→ **EXERCISE DETAILS**
Look for "Enable" in each line of the records, and copy the lines that have it.

→ **Saved entries**
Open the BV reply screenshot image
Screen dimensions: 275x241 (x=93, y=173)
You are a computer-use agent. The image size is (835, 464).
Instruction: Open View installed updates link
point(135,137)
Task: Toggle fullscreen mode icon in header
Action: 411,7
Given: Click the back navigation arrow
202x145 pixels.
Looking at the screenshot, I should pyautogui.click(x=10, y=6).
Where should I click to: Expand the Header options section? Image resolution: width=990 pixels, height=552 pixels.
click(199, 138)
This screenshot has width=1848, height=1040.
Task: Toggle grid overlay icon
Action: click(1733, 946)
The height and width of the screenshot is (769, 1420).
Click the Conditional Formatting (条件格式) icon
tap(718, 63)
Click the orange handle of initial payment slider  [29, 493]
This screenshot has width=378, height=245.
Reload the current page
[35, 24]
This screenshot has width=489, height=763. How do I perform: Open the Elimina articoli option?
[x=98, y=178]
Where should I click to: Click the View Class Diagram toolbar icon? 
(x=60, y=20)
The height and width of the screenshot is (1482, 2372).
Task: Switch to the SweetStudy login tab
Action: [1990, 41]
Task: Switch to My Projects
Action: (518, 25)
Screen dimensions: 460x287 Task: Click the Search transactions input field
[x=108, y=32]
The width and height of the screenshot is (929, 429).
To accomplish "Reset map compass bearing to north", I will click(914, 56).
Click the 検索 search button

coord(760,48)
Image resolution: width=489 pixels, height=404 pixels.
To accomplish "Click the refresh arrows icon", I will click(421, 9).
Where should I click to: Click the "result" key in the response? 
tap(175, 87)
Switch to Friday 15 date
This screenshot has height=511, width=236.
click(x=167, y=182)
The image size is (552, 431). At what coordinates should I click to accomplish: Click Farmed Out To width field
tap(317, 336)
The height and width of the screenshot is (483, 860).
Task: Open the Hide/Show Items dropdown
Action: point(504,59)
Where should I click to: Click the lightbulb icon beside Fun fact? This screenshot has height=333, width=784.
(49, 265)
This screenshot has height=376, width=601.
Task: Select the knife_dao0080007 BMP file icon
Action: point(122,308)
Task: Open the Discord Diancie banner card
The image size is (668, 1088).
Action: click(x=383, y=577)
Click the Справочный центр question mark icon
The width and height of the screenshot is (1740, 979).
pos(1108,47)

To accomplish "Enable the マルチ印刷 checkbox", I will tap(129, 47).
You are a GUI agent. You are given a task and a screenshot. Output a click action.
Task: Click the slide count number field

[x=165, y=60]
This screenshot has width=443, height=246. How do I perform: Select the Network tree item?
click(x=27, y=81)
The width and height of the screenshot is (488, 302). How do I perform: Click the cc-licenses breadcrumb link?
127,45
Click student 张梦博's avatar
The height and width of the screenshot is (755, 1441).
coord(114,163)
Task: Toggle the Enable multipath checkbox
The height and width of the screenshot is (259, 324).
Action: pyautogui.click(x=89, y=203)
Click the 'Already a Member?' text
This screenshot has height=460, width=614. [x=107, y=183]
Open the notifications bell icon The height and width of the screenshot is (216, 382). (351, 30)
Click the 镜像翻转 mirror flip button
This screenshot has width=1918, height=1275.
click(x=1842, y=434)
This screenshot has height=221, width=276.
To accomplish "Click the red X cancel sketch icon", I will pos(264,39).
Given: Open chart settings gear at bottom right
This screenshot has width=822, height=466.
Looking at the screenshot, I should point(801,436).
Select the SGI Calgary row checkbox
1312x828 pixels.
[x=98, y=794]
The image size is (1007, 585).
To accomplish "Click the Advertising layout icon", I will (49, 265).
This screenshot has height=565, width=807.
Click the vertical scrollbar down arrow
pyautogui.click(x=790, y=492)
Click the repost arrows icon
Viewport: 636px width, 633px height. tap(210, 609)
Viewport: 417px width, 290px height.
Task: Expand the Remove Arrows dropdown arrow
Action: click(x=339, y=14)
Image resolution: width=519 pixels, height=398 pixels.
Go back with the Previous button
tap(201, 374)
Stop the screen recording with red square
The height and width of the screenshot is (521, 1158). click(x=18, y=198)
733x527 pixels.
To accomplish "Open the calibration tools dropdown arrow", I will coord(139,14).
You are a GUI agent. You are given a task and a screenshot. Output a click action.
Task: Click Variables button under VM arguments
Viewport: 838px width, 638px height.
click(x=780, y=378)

→ **REPLY**
To accomplish "Enable the マルチ印刷 checkbox", I will tap(129, 47).
Task: Toggle the Enable multipath checkbox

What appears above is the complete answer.